Flame (o Flamer), la nuova cyber-minaccia che tanto sta facendo parlare di sé in questi giorni non è una creatura israeliana. La versione ufficiale del governo di Gerusalemme corregge il tiro delle parole diffuse dal vice-primo ministro Moshe Yaalon, mentre le società di sicurezza continuano ad analizzare il complesso malware.
Il coinvolgimento israeliano nella creazione al cyber-tool di spionaggio avanzato (cattura di password, screenshot periodico, audio e video dalla camera presente sul PC infetto e altro ancora) era stato indicato dagli esperti iraniani , e lo stesso Yaalon aveva dato adito a simili congetture con le sue dichiarazioni sulla faccenda.

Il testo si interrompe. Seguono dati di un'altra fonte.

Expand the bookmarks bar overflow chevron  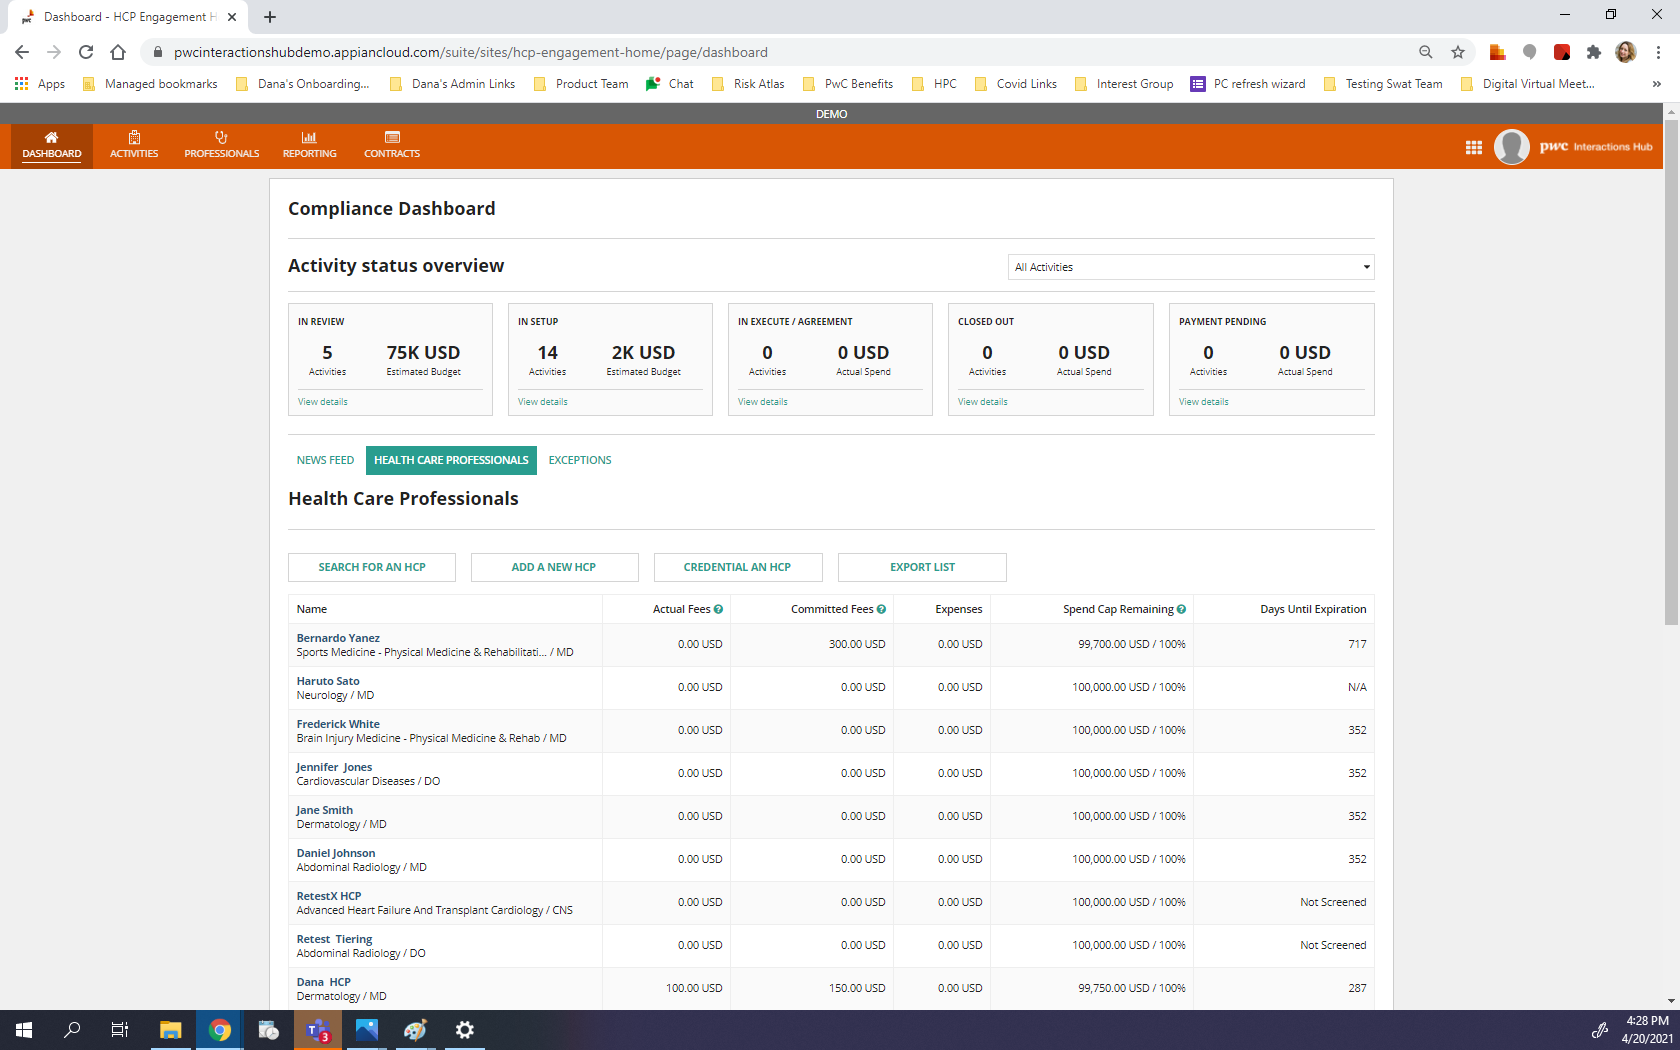point(1656,84)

Ma il vice-primo ministro è stato frainteso , sostengono ora i portavoce del governo israeliano, perché presupporre l’esistenza di governi occidentali con le capacità tecnico-economiche adeguate per finanziare Flame e lanciarlo contro le strutture informatiche dell’Iran – come Yaalon in effetti ha fatto – non significa in alcun modo attribuirsi la paternità dello sviluppo del malware.
Intanto la discussione su Flame continua: Kaspersky procede nella sua analisi dei complessi meccanismi interni della cyber-minaccia con struttura a plug-in spiegando nei dettagli le funzionalità dei vari moduli attualmente individuati nelle infezioni, mentre la discussione in rete più generalista tende a ridimensionare l’allarme (o la sua esclusività) lanciato dalla security enterprise moscovita, descrivendo Flame come l’ennesimo malware che fa cose già viste e osservate altrove.